SUPPLIED ENTRIES section start

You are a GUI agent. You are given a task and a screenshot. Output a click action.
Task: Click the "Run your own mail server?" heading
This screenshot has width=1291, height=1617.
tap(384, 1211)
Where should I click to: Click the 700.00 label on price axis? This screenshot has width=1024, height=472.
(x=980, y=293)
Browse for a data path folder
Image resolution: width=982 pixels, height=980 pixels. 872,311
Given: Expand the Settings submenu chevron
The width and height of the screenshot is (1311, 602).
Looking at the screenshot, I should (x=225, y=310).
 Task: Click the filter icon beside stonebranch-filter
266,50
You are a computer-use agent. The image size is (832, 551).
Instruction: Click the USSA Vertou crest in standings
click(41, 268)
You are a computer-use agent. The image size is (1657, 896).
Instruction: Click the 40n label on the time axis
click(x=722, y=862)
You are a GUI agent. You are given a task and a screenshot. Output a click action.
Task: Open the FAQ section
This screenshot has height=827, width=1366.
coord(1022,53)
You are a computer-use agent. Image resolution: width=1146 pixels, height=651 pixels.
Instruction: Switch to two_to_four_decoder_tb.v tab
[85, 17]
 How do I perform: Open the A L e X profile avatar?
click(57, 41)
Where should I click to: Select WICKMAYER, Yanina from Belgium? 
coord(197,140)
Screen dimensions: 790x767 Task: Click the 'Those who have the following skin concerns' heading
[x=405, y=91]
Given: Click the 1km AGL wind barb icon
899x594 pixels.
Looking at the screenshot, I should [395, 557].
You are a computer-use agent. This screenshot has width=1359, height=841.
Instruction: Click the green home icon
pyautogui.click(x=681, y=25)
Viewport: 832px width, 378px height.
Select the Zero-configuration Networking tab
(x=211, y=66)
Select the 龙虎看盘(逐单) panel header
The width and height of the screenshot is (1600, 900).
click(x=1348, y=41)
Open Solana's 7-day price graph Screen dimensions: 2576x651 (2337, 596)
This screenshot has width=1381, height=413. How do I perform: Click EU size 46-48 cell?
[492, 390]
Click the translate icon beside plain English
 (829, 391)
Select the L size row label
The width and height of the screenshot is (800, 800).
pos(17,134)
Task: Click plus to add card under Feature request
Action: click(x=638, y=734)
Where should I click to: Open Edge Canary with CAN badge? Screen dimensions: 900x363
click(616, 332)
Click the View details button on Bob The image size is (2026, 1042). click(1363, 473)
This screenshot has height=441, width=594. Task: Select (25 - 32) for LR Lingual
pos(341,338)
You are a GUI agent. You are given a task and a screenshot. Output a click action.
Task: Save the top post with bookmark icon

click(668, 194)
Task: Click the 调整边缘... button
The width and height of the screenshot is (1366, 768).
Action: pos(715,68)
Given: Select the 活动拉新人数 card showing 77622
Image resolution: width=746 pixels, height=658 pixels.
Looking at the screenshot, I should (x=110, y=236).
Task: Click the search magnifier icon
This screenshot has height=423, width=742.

SUPPLIED ENTRIES section end

■ INSTRUCTIONS TO FOLLOW ■
Search the entries for the string "button" and copy each line where it occurs.

■ YOUR SOLUTION ■
Click the View details button on Bob The image size is (2026, 1042). click(1363, 473)
Task: Click the 调整边缘... button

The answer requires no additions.